Viktor Anatoliyovych Skrypnyk (; born 19 November 1969) is a Ukrainian former professional footballer and current manager of Vorskla Poltava. As a player, he helped Werder Bremen to the league and cup double in 2004.

Skrypnyk became the first Ukrainian head coach in Bundesliga.

Playing career
Before playing professionally, in 1987–88 Skrypnyk participated in the reserve competitions of the Soviet Top League for Dnipro Dnipropetrovsk playing some 46 games. In 1987 Skrypnyk also played one game for Dnipro in the Soviet Cup.

In 1989 Skrypnyk signed with the prime Zaporizhzhia club Metalurh that played at the Soviet First League (tier 2) and for which he started his professional career. His debut in the Soviet Top League (Vysshaya Liga), Skrypnyk made for FC Metalurh Zaporizhya (Metallurg) in 1991 along with the club's debut at the top level. He continued to play for the Zaporizhzhia team after dissolution of the Soviet Union when the Metalurh Zaporizhya was admitted to the Vyshcha Liha (Ukrainian Top League) in 1992–1994. In the mid 1990s Skrypnyk returned to his "home" club in Dnipro for couple of seasons. In 1995–1996 he played for FC Dnipro when it was coached by Bernd Stange who later recommended Skrypnyk to Werder that was coached by Hans-Jürgen Dörner. Around that time he was also called up to the Ukraine national football team for which Skrypnyk debuted in 1994. In 1996 he was sold for 1.5 million DM to the German side Werder Bremen with which he stayed for about 22 years (1996–2018). In 1999–2000 Skrypnyk was injured several times and even hospitalized, because of that he did not play neither for the club or the national team. At the end of 2002–03 season Skrypnyk again sustained a major injury and recovered only by the winter intermission of the 2003–04. After the 2003–04 season aged at 34, he decided to retire.

Coaching career
After retiring from playing career Skrypnyk stayed with Werder as a coach at the Werder's football academy. His coaching UEFA license "A" Skrypnyk received initially in Kyiv and supposedly it had to be good across whole Europe. But in Germany no one was acknowledging the license and he had to take the coaching courses again in Germany. At first it was the category "B" license which allowed Skrypnyk to train children. With time he received the top category license.

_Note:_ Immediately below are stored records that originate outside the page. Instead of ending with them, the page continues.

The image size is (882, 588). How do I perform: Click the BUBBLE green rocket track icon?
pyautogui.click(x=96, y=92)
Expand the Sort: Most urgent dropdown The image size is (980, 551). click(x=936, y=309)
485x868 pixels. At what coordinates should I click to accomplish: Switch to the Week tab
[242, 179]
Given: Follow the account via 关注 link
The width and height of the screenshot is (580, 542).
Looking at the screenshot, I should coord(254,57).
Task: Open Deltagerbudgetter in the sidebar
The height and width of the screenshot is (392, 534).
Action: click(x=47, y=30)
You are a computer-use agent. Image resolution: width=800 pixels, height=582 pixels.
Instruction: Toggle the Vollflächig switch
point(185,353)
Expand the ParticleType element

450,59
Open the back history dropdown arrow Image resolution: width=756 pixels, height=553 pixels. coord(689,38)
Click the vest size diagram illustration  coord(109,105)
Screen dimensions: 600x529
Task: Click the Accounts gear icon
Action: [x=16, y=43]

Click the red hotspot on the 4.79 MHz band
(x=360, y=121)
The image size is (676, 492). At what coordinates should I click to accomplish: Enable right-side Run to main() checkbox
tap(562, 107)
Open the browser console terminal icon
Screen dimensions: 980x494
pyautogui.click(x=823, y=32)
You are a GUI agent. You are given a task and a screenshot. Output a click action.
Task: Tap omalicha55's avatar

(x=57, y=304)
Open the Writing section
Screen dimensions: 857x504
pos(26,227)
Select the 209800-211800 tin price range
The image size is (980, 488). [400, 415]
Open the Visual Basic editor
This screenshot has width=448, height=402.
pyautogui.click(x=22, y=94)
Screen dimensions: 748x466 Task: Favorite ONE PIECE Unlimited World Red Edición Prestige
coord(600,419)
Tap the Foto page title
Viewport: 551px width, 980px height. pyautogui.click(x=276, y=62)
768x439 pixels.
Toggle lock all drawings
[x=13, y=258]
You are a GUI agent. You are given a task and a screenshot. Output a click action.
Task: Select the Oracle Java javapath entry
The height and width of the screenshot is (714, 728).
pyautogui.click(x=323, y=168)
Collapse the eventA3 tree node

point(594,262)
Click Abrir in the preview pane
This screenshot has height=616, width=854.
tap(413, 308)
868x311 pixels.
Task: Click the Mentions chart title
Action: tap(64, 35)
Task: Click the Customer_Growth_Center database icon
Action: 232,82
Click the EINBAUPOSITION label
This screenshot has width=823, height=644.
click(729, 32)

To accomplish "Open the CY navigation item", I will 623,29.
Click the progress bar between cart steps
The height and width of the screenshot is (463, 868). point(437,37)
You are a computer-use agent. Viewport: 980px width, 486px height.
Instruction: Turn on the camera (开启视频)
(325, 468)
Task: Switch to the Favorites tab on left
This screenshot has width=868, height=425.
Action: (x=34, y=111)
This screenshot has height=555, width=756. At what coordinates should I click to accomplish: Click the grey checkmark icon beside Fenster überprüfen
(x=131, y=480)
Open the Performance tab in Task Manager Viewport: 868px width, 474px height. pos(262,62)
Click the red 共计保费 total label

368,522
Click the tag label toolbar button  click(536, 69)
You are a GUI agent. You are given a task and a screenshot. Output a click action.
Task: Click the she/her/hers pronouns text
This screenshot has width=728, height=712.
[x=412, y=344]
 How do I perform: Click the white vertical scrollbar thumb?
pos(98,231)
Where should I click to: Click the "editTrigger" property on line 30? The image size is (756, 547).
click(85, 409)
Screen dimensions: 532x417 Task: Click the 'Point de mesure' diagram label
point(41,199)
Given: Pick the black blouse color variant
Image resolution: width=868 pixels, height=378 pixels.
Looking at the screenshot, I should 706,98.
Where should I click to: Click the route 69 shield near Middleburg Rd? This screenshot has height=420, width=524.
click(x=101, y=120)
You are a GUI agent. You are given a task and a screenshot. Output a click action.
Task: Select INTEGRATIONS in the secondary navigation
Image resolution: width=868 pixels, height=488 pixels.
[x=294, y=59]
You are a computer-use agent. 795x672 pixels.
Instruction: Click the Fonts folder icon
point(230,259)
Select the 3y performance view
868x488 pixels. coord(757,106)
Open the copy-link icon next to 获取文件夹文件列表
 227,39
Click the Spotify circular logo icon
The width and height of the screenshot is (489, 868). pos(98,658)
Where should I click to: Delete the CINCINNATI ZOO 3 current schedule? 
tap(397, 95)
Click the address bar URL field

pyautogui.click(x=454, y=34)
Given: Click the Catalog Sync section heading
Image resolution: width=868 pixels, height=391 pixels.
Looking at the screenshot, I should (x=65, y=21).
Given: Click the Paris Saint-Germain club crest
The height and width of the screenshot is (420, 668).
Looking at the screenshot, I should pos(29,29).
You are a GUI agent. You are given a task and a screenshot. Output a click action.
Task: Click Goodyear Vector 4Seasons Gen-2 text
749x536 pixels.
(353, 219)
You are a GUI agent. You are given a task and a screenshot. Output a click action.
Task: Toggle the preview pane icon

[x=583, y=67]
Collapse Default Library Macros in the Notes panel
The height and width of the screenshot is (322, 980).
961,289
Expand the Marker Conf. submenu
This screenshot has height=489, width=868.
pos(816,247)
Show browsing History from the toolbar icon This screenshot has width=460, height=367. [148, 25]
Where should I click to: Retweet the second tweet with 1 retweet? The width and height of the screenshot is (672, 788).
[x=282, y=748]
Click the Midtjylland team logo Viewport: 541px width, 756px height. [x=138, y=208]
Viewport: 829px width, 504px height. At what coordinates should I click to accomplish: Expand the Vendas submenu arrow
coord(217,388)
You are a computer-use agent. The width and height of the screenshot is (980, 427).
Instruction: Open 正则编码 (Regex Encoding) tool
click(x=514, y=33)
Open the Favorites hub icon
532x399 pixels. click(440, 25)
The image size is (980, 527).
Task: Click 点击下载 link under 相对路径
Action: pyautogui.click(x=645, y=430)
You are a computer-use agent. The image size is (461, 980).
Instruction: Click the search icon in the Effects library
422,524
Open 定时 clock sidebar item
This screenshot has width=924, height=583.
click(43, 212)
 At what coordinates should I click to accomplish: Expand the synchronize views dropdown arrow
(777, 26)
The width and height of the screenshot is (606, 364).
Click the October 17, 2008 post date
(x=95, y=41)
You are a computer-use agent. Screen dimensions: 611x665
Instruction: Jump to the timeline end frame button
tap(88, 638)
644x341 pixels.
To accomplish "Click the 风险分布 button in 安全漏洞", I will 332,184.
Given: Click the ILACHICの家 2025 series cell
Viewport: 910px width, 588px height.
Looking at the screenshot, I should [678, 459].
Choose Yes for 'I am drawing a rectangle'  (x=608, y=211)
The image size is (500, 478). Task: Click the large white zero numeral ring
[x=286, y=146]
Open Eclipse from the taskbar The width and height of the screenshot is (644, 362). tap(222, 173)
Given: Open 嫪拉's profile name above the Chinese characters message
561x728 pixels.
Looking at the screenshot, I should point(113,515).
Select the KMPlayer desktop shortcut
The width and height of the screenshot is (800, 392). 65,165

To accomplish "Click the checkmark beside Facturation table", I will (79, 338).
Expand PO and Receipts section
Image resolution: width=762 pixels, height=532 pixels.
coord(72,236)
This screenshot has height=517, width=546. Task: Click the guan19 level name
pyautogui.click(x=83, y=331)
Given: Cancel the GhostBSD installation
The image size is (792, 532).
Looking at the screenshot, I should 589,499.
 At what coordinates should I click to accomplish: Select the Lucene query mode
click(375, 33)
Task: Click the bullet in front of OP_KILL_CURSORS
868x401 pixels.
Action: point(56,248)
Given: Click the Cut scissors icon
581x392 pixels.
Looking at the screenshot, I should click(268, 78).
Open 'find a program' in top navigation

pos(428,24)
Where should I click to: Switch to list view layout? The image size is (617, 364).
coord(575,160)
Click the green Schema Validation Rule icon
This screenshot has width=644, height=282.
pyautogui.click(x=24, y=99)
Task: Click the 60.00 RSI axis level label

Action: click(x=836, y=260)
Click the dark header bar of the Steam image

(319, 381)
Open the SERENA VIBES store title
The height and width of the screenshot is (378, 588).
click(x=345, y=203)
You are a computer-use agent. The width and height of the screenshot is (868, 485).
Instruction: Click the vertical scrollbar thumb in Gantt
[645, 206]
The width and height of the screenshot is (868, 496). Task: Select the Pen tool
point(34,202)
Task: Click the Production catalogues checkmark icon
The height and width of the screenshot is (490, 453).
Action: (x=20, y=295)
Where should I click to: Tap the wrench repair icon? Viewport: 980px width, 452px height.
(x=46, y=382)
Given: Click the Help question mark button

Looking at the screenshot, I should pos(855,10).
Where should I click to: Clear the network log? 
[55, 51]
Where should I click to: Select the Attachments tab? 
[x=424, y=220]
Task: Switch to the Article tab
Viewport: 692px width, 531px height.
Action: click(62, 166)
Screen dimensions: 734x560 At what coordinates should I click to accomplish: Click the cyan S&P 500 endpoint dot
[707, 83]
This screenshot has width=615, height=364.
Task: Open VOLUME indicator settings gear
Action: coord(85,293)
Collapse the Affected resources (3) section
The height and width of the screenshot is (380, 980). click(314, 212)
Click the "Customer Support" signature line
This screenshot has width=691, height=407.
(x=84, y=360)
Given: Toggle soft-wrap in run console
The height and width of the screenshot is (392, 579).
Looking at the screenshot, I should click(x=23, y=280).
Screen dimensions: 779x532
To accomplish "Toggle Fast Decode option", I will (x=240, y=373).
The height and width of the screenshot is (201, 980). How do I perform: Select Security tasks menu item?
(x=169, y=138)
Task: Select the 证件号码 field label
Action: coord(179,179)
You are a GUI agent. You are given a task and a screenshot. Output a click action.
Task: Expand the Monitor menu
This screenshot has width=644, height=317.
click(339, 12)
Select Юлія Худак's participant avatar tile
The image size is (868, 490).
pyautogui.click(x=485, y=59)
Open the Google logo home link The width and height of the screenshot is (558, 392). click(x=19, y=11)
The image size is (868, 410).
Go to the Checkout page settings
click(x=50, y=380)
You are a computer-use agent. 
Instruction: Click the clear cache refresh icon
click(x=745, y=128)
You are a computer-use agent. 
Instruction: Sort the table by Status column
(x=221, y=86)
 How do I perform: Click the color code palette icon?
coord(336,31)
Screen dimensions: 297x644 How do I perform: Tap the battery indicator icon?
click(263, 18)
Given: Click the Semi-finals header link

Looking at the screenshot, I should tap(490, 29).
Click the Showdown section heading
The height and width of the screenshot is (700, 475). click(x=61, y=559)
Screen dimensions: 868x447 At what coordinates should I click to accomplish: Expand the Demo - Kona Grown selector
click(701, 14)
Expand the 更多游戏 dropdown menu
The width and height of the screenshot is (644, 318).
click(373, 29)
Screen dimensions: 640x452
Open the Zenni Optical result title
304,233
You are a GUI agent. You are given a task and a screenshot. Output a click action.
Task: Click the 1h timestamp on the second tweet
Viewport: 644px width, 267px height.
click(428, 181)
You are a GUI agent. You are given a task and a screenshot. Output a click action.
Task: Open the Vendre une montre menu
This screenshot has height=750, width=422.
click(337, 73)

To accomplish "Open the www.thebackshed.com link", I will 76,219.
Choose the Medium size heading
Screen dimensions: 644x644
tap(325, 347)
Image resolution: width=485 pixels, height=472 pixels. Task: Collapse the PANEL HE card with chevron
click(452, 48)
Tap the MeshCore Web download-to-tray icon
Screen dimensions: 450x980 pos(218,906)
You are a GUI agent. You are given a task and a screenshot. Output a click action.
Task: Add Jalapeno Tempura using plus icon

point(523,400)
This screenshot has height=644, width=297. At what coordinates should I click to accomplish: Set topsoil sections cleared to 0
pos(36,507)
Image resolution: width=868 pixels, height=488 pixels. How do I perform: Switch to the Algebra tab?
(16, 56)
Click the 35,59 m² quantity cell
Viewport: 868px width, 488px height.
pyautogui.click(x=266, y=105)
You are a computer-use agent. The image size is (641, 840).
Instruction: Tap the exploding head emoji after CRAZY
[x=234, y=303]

Skrypnyk became head coach of Werder Bremen II from 18 June 2013 until 25 October 2014 when he took over the first team of Werder Bremen. He finished with a record of 31 wins, seven draws, and nine losses for the reserve team. He made his debut against Chemnitzer FC in the DFB-Pokal on 28 October 2014. He was sacked on 18 September 2016 along with assistant coach Torsten Frings.

On 5 July 2018, he was appointed as the new manager of Latvian Higher League club Riga FC. On 5 February 2019 it was announced, that Skripnik had left the club.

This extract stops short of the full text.